Problem statement: From the records below, transcribe only the lines running from the one with "Viewport: 905px width, 1280px height." through the one with "Screen dimensions: 1085x527". Keep both of those end lines.

Information:

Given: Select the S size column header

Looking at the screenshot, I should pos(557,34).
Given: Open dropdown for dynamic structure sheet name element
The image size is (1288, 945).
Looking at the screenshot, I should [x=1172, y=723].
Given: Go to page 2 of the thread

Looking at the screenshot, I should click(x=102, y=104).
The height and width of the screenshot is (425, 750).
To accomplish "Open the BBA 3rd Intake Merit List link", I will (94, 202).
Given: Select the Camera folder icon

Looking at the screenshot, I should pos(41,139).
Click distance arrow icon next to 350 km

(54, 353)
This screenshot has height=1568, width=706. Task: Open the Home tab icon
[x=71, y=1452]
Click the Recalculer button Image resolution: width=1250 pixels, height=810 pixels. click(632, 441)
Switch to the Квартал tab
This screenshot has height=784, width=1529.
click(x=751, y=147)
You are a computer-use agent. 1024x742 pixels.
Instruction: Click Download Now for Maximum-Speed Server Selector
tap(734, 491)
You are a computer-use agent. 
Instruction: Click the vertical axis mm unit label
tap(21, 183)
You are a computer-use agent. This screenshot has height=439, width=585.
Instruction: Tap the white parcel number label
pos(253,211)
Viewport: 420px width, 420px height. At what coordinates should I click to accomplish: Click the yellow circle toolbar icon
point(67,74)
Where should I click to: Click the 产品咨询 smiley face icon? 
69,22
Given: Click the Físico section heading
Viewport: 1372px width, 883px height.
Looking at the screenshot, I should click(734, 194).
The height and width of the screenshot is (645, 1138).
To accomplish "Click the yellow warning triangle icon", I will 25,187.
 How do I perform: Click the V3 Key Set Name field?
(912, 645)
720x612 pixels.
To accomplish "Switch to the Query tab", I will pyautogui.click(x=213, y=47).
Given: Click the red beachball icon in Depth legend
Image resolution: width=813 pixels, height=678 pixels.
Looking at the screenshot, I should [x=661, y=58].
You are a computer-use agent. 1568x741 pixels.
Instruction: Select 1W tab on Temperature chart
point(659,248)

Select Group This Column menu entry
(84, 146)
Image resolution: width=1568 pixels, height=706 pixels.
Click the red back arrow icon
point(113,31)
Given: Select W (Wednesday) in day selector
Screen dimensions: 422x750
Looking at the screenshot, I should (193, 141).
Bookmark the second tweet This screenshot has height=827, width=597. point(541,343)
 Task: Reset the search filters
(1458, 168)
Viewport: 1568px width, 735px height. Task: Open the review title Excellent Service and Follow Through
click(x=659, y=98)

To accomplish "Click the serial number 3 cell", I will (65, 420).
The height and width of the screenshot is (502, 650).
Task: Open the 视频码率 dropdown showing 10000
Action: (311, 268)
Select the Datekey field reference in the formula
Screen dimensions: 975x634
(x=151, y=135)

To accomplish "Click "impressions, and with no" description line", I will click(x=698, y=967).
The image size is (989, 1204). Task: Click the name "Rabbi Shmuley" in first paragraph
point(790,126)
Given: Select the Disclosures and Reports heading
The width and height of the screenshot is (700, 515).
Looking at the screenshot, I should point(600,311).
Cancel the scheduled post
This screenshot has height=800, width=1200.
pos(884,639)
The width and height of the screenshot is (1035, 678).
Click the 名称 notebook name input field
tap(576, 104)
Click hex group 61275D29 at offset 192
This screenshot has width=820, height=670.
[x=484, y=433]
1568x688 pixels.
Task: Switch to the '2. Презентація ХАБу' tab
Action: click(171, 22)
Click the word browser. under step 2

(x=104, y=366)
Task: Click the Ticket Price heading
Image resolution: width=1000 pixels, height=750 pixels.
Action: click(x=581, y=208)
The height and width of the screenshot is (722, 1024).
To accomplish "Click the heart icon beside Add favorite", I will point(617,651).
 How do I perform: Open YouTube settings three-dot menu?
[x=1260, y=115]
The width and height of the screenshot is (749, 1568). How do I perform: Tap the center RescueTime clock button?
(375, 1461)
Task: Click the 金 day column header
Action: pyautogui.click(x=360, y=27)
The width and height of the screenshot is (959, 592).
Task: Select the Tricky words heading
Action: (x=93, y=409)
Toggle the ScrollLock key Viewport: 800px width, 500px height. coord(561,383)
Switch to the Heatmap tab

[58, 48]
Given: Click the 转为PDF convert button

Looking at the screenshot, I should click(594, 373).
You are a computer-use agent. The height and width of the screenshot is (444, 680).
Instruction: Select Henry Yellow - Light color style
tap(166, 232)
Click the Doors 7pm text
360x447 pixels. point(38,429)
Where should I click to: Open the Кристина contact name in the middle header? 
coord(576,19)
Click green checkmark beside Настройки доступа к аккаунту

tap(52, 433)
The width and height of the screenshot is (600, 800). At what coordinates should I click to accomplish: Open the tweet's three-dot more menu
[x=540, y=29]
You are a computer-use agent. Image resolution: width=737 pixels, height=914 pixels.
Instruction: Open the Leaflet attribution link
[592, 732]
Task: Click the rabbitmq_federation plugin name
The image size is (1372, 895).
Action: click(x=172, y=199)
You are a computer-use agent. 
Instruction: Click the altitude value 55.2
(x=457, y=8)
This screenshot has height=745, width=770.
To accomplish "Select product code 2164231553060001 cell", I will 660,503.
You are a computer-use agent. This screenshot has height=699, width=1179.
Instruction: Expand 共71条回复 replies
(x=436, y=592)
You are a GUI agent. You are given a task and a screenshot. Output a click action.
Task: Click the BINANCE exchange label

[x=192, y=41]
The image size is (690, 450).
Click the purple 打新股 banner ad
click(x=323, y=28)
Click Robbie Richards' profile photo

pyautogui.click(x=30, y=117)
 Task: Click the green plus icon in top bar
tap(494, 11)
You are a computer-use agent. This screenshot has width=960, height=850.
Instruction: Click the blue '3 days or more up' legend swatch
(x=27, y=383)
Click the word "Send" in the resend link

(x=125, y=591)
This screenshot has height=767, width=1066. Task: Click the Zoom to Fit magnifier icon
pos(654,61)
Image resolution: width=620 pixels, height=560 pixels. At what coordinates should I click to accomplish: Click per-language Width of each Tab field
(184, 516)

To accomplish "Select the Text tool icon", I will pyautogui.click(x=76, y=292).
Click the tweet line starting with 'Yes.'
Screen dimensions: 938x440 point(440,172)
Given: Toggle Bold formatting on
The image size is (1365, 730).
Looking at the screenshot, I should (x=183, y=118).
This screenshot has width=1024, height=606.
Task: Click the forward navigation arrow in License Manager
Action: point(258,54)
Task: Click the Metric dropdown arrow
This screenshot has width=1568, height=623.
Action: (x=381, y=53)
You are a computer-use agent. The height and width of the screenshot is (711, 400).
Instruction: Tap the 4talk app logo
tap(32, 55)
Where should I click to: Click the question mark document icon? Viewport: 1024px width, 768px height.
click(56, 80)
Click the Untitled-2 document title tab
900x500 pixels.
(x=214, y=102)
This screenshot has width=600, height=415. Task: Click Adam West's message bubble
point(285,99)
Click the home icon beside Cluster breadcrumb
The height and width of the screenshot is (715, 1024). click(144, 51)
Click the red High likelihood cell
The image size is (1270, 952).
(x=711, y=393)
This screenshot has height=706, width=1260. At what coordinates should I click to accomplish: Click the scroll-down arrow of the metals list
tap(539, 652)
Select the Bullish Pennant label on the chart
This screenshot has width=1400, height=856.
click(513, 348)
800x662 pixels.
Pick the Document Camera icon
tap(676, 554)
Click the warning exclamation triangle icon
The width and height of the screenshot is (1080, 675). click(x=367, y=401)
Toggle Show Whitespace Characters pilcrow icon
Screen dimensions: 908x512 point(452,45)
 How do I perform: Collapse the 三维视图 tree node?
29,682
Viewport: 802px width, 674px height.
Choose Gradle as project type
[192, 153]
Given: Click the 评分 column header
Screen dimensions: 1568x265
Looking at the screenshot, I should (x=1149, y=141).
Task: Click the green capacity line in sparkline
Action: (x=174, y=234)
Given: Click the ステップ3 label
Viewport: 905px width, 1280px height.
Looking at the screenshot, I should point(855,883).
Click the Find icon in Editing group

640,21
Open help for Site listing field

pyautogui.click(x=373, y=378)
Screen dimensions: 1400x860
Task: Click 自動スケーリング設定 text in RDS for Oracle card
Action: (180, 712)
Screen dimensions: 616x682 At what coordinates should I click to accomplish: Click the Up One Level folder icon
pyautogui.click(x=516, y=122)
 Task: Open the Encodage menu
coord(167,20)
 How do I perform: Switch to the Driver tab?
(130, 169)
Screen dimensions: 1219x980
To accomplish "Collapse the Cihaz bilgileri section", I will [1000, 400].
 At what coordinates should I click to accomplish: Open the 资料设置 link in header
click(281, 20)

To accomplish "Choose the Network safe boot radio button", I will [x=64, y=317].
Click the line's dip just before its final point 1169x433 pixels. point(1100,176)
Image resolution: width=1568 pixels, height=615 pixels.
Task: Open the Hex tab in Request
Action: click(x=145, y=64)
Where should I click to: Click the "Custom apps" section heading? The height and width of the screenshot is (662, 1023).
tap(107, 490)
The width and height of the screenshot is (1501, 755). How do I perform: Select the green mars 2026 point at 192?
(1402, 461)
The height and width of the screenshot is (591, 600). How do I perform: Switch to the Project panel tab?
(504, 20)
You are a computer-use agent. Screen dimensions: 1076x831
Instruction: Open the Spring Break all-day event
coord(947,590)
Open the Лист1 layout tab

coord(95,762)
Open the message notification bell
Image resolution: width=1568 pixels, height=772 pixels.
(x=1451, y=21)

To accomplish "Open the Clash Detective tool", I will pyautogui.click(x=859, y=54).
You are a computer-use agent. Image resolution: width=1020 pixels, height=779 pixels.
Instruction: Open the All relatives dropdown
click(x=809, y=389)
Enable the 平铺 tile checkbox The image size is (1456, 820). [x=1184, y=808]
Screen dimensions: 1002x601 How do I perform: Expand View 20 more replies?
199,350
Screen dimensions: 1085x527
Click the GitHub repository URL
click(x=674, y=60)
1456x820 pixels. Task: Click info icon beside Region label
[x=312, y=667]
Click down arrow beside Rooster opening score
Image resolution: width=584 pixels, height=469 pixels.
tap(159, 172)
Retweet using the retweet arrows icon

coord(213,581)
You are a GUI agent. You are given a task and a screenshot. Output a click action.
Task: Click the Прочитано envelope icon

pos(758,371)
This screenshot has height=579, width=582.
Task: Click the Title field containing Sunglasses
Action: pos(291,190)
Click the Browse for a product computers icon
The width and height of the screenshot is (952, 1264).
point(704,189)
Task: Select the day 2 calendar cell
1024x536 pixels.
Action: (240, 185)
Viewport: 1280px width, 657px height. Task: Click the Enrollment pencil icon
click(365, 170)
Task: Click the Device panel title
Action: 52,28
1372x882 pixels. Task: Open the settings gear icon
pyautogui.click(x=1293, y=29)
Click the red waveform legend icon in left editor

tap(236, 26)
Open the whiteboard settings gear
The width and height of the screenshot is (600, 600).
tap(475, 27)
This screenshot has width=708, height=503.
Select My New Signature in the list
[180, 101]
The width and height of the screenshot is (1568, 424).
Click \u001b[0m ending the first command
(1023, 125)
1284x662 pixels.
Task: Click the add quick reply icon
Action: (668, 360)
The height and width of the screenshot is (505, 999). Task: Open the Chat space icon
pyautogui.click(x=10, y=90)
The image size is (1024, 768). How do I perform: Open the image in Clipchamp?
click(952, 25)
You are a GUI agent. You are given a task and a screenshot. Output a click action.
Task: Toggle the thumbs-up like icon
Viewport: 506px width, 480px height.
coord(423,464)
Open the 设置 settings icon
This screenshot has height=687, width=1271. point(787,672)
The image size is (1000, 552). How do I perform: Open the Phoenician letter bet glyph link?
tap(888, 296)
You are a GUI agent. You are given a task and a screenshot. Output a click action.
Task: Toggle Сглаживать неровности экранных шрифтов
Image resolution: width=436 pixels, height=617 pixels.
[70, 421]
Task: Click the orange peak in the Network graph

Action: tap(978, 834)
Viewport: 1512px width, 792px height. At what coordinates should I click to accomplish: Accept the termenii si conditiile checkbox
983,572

Your response:
Viewport: 905px width, 1280px height.
Looking at the screenshot, I should point(855,883).
Click the Find icon in Editing group

640,21
Open help for Site listing field

pyautogui.click(x=373, y=378)
Screen dimensions: 1400x860
Task: Click 自動スケーリング設定 text in RDS for Oracle card
Action: (180, 712)
Screen dimensions: 616x682 At what coordinates should I click to accomplish: Click the Up One Level folder icon
pyautogui.click(x=516, y=122)
 Task: Open the Encodage menu
coord(167,20)
 How do I perform: Switch to the Driver tab?
(130, 169)
Screen dimensions: 1219x980
To accomplish "Collapse the Cihaz bilgileri section", I will [1000, 400].
 At what coordinates should I click to accomplish: Open the 资料设置 link in header
click(281, 20)

To accomplish "Choose the Network safe boot radio button", I will [x=64, y=317].
Click the line's dip just before its final point 1169x433 pixels. point(1100,176)
Image resolution: width=1568 pixels, height=615 pixels.
Task: Open the Hex tab in Request
Action: click(x=145, y=64)
Where should I click to: Click the "Custom apps" section heading? The height and width of the screenshot is (662, 1023).
tap(107, 490)
The width and height of the screenshot is (1501, 755). How do I perform: Select the green mars 2026 point at 192?
(1402, 461)
The height and width of the screenshot is (591, 600). How do I perform: Switch to the Project panel tab?
(504, 20)
You are a computer-use agent. Screen dimensions: 1076x831
Instruction: Open the Spring Break all-day event
coord(947,590)
Open the Лист1 layout tab

coord(95,762)
Open the message notification bell
Image resolution: width=1568 pixels, height=772 pixels.
(x=1451, y=21)

To accomplish "Open the Clash Detective tool", I will pyautogui.click(x=859, y=54).
You are a computer-use agent. Image resolution: width=1020 pixels, height=779 pixels.
Instruction: Open the All relatives dropdown
click(x=809, y=389)
Enable the 平铺 tile checkbox The image size is (1456, 820). [x=1184, y=808]
Screen dimensions: 1002x601 How do I perform: Expand View 20 more replies?
199,350
Screen dimensions: 1085x527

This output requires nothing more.